13年超の車は「直すか・乗り換えるか」も一度考えて

初度登録から13年・18年が経過すると自動車重量税が段階的に上がり、年式なりに交換部品も増えてくるの。見積もりが普段より大きく膨らんだら、「あと何年乗りたいか」と「修理・整備にかかる総額」を並べて、直して乗り続けるか乗り換えるかを一度落ち着いて考えるタイミングだよ。愛着のある車なら、民間整備工場で社外部品・リビルト部品を使って費用を抑えながら直す相談をしてみてね。どちらを選ぶにしても、その場で急いで決めないことがいちばんの防御策なの。

こんな点に気をつけてね

  • 1内訳のない見積もりで決めない(法定費用・車検基本料・整備代の3点に分けてもらい、項目ごとに要否を確認してね)
  • 2「安い」の中身を確認(整備なしの通すだけか、点検整備つきか。落ちたときの再検査費用の扱いも先に聞いておこう)
  • 3納得できない請求は払わない(その場での即決・全額支払いは断ってOK。
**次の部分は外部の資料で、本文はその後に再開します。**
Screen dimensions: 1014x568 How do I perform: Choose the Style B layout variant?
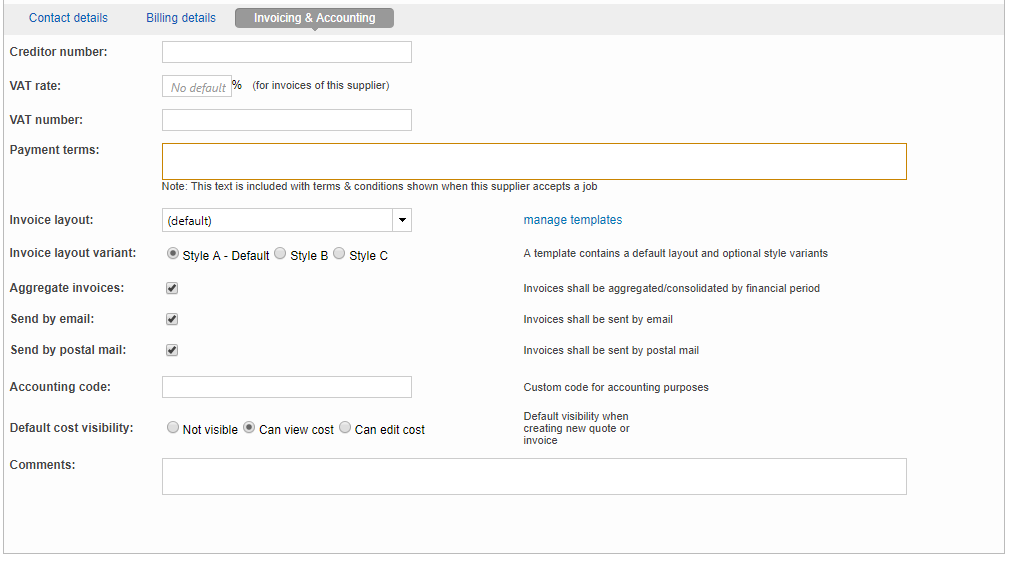click(x=280, y=254)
消費者ホットライン「188」へ相談を)
頼む前に確認することリスト:①車検証で満了日と車両重量を確認する ②気になる不調・警告灯の有無をメモする ③見積もりで法定費用・基本料・整備代の内訳を確認 ④追加整備が出たときの連絡ルールを決めておく ⑤代車の有無と引き渡し日を確認する。この5つを押さえれば、はじめてでも安心して頼めるよ。困ったことが起きたら、消費者ホットライン「188」も思い出してね。

06CHAPTER 06

はじめてでも安心・車検準備の3ステップ

むずかしいことはないよ。満了日と書類を確認 → 受け先を決めて見積もり → 受けたあとの確認の3ステップ。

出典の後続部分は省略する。